Records for this task>
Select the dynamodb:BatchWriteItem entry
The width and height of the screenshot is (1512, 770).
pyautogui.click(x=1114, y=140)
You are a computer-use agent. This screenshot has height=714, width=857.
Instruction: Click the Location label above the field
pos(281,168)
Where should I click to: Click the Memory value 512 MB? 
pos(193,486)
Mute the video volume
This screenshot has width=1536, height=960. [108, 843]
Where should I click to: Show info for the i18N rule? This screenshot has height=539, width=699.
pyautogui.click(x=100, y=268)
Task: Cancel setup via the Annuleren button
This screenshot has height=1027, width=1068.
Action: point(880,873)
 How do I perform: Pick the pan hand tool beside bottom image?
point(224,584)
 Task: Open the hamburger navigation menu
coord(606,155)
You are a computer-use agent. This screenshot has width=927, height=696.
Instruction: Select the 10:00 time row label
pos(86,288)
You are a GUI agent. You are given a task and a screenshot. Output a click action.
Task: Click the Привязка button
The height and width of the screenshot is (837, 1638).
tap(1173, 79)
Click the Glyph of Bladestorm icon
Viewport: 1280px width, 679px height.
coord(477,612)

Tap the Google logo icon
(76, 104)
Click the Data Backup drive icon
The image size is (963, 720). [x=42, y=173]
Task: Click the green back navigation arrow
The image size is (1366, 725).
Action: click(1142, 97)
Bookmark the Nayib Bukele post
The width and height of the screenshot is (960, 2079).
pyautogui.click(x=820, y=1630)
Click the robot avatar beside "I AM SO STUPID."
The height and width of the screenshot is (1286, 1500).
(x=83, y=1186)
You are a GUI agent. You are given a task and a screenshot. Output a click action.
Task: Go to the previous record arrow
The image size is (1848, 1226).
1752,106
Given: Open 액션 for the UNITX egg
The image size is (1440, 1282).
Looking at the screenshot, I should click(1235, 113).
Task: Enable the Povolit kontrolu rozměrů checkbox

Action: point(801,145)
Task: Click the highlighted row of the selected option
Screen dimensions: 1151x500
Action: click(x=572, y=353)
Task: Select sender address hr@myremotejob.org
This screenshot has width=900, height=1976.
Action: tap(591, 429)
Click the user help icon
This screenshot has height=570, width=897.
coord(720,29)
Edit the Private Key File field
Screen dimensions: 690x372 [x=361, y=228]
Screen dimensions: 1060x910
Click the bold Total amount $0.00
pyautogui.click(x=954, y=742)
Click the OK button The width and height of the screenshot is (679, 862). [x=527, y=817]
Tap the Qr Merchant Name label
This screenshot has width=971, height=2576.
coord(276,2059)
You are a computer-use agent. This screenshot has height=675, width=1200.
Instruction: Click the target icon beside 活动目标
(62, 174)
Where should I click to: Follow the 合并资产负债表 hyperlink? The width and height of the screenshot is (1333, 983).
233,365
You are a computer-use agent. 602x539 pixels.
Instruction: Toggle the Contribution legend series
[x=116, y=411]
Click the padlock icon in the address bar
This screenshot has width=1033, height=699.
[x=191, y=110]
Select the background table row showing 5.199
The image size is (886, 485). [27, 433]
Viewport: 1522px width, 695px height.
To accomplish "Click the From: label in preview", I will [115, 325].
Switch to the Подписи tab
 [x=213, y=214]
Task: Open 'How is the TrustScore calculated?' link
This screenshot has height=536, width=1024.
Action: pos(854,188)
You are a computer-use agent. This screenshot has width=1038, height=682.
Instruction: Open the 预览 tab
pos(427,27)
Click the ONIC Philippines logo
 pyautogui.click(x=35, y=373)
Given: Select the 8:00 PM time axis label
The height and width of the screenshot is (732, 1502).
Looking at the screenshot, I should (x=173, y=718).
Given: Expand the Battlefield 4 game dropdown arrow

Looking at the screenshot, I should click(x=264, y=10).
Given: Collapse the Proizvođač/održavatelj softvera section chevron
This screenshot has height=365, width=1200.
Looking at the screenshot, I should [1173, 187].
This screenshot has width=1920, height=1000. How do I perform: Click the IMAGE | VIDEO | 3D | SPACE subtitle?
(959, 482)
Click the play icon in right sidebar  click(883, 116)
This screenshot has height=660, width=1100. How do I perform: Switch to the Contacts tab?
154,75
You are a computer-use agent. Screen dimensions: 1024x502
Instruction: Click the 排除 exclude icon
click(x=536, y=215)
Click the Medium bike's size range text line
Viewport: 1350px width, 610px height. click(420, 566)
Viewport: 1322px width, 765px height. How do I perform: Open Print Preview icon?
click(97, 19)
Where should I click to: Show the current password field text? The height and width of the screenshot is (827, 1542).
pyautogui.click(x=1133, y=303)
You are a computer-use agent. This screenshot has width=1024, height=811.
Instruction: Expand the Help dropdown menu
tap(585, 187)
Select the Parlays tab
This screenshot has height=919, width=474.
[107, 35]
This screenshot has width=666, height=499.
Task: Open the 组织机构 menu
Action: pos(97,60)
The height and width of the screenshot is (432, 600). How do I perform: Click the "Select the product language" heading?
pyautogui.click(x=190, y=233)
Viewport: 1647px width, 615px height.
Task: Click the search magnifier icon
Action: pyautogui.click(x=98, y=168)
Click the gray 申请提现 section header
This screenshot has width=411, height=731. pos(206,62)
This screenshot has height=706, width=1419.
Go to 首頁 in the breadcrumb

What you are asked to do> Full repetition needed. Write out every entry above exactly as given.

Expected output>
Select the dynamodb:BatchWriteItem entry
The width and height of the screenshot is (1512, 770).
pyautogui.click(x=1114, y=140)
You are a computer-use agent. This screenshot has height=714, width=857.
Instruction: Click the Location label above the field
pos(281,168)
Where should I click to: Click the Memory value 512 MB? 
pos(193,486)
Mute the video volume
This screenshot has width=1536, height=960. [108, 843]
Where should I click to: Show info for the i18N rule? This screenshot has height=539, width=699.
pyautogui.click(x=100, y=268)
Task: Cancel setup via the Annuleren button
This screenshot has height=1027, width=1068.
Action: point(880,873)
 How do I perform: Pick the pan hand tool beside bottom image?
point(224,584)
 Task: Open the hamburger navigation menu
coord(606,155)
You are a computer-use agent. This screenshot has width=927, height=696.
Instruction: Select the 10:00 time row label
pos(86,288)
You are a GUI agent. You are given a task and a screenshot. Output a click action.
Task: Click the Привязка button
The height and width of the screenshot is (837, 1638).
tap(1173, 79)
Click the Glyph of Bladestorm icon
Viewport: 1280px width, 679px height.
coord(477,612)

Tap the Google logo icon
(76, 104)
Click the Data Backup drive icon
The image size is (963, 720). [x=42, y=173]
Task: Click the green back navigation arrow
The image size is (1366, 725).
Action: click(1142, 97)
Bookmark the Nayib Bukele post
The width and height of the screenshot is (960, 2079).
pyautogui.click(x=820, y=1630)
Click the robot avatar beside "I AM SO STUPID."
The height and width of the screenshot is (1286, 1500).
(x=83, y=1186)
You are a GUI agent. You are given a task and a screenshot. Output a click action.
Task: Go to the previous record arrow
The image size is (1848, 1226).
1752,106
Given: Open 액션 for the UNITX egg
The image size is (1440, 1282).
Looking at the screenshot, I should click(1235, 113).
Task: Enable the Povolit kontrolu rozměrů checkbox

Action: point(801,145)
Task: Click the highlighted row of the selected option
Screen dimensions: 1151x500
Action: click(x=572, y=353)
Task: Select sender address hr@myremotejob.org
This screenshot has width=900, height=1976.
Action: tap(591, 429)
Click the user help icon
This screenshot has height=570, width=897.
coord(720,29)
Edit the Private Key File field
Screen dimensions: 690x372 [x=361, y=228]
Screen dimensions: 1060x910
Click the bold Total amount $0.00
pyautogui.click(x=954, y=742)
Click the OK button The width and height of the screenshot is (679, 862). [x=527, y=817]
Tap the Qr Merchant Name label
This screenshot has width=971, height=2576.
coord(276,2059)
You are a computer-use agent. This screenshot has height=675, width=1200.
Instruction: Click the target icon beside 活动目标
(62, 174)
Where should I click to: Follow the 合并资产负债表 hyperlink? The width and height of the screenshot is (1333, 983).
233,365
You are a computer-use agent. 602x539 pixels.
Instruction: Toggle the Contribution legend series
[x=116, y=411]
Click the padlock icon in the address bar
This screenshot has width=1033, height=699.
[x=191, y=110]
Select the background table row showing 5.199
The image size is (886, 485). [27, 433]
Viewport: 1522px width, 695px height.
To accomplish "Click the From: label in preview", I will [115, 325].
Switch to the Подписи tab
 [x=213, y=214]
Task: Open 'How is the TrustScore calculated?' link
This screenshot has height=536, width=1024.
Action: pos(854,188)
You are a computer-use agent. This screenshot has width=1038, height=682.
Instruction: Open the 预览 tab
pos(427,27)
Click the ONIC Philippines logo
 pyautogui.click(x=35, y=373)
Given: Select the 8:00 PM time axis label
The height and width of the screenshot is (732, 1502).
Looking at the screenshot, I should (x=173, y=718).
Given: Expand the Battlefield 4 game dropdown arrow

Looking at the screenshot, I should click(x=264, y=10).
Given: Collapse the Proizvođač/održavatelj softvera section chevron
This screenshot has height=365, width=1200.
Looking at the screenshot, I should [1173, 187].
This screenshot has width=1920, height=1000. How do I perform: Click the IMAGE | VIDEO | 3D | SPACE subtitle?
(959, 482)
Click the play icon in right sidebar  click(883, 116)
This screenshot has height=660, width=1100. How do I perform: Switch to the Contacts tab?
154,75
You are a computer-use agent. Screen dimensions: 1024x502
Instruction: Click the 排除 exclude icon
click(x=536, y=215)
Click the Medium bike's size range text line
Viewport: 1350px width, 610px height. click(420, 566)
Viewport: 1322px width, 765px height. How do I perform: Open Print Preview icon?
click(97, 19)
Where should I click to: Show the current password field text? The height and width of the screenshot is (827, 1542).
pyautogui.click(x=1133, y=303)
You are a computer-use agent. This screenshot has width=1024, height=811.
Instruction: Expand the Help dropdown menu
tap(585, 187)
Select the Parlays tab
This screenshot has height=919, width=474.
[107, 35]
This screenshot has width=666, height=499.
Task: Open the 组织机构 menu
Action: pos(97,60)
The height and width of the screenshot is (432, 600). How do I perform: Click the "Select the product language" heading?
pyautogui.click(x=190, y=233)
Viewport: 1647px width, 615px height.
Task: Click the search magnifier icon
Action: pyautogui.click(x=98, y=168)
Click the gray 申请提现 section header
This screenshot has width=411, height=731. pos(206,62)
This screenshot has height=706, width=1419.
Go to 首頁 in the breadcrumb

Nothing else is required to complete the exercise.